* Quoted passage *
I have run the Hyperdrive experiment in order to get the best hyperparameters for this Logistic Regression model:
The model with the best hyperparameters gets an AUC weighted metric of 0,828. The best hyperparameters are shown in the next screenshot:
And finally, as we have also done with our AutoML model, we have registered the model in the Azure ML environment:
I have done two models deployment, one in a custom environment (this is the case of the AutoML model described previously) and the other one using a Scikit-Learn default environment available in Azure ML (in this case is for the Logistic Regression tuned with Hyperdrive).
The custom environment is provisioned with all the necessary dependencies and using a custom score python script to initialize the model webservice and to make the predictions. The conda dependecies setup file (in YAML format) is generated on the fly when the notebook is executed.
With the model registered, the environment allocated and the python score script prepared, I can proceed with the model deploy using the proper configuration options:
Once the deployment process finishes we can see the model endpoint as active:

And after I have generated the webservice for the model endpoint, I can test it with some data from our dataset. As we can see in the following screenshot we get a response from the webservice with two predictions.
I have repeated this test simulaing an http request from a browser or web application, as it is shown in the following screenshot:
I have also tested the deployment in a Azure default environment with Scikit-learn (more information about Azure curated environments here: https://docs.microsoft.com/en-us/azure/machine-learning/concept-prebuilt-docker-images-inference#list-of-prebuilt-docker-images-for-inference). In this case a score script is not needed and a YAML configuration file either, so all this work is done by Azure only specifying the model_framework option as Model.Framework.SCIKITLEARN on the model registering configuration.
So doing the model deployment in this way I have also got an active webservice endpoint for the Scikit-learn model tuned by Hyperdrive:
And I have been able to check the model endpoint getting some predictions, in this case the returned predictions come in the form of probabilites of belonging to one of the two labels I am predicting with the model.
I have recorded a video showing the different results obtained for the AutoML model. The link for the video on Youtube is https://youtu.be/LB6NQAejPRk
I have implemented some additional logs for the deployed models. I have activated the 'Application Insights' as an option for the deployment of the model, and in the scoring script, used for the initialization and serving of the model, I have put some print statements for showing in the logs different information as: model initialization success or failure, start of the inference process and end of inference process and also the results.

* Problems to work on *
**1)** Copy the Azure ML deployment write-up from "So doing the" up to and including "with the model.".
**2)** In the Azure ML deployment write-up, what AUC weighted metric does the Logistic Regression model with the best hyperparameters get?
The items that follow have no connection to the Azure ML deployment write-up.

* Information provided *
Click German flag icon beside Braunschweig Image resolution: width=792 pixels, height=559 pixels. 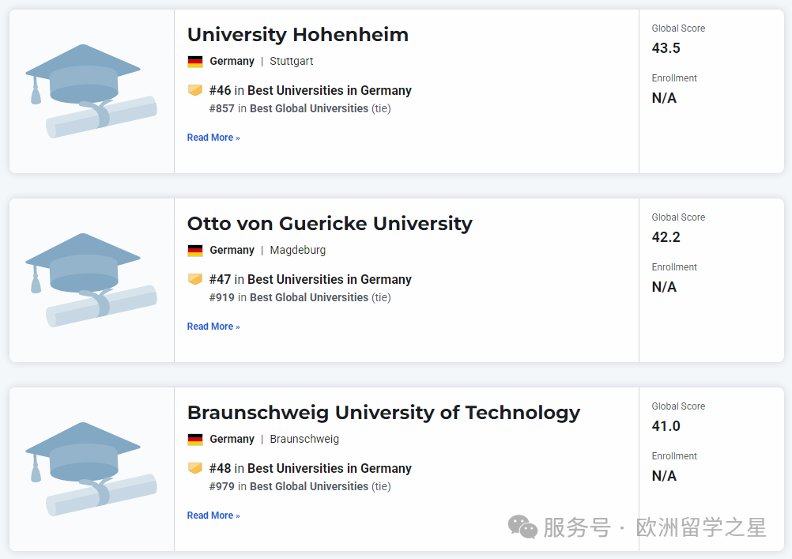(x=195, y=440)
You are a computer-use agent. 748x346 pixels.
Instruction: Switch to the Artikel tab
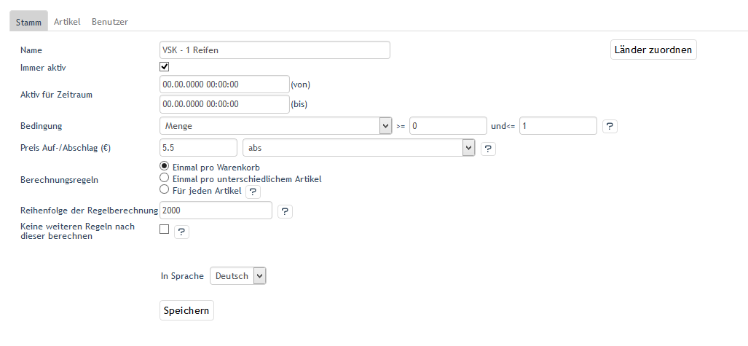point(67,22)
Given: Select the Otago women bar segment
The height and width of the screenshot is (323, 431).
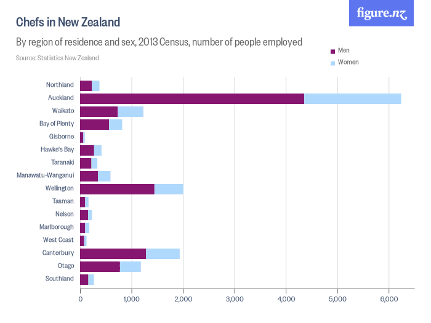Looking at the screenshot, I should (x=131, y=266).
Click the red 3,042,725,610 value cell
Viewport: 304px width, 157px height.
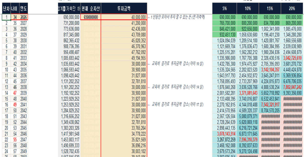click(x=292, y=58)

* Answer set *
**1)**
So doing the model deployment in this way I have also got an active webservice endpoint for the Scikit-learn model tuned by Hyperdrive:
And I have been able to check the model endpoint getting some predictions, in this case the returned predictions come in the form of probabilites of belonging to one of the two labels I am predicting with the model.

**2)** 0,828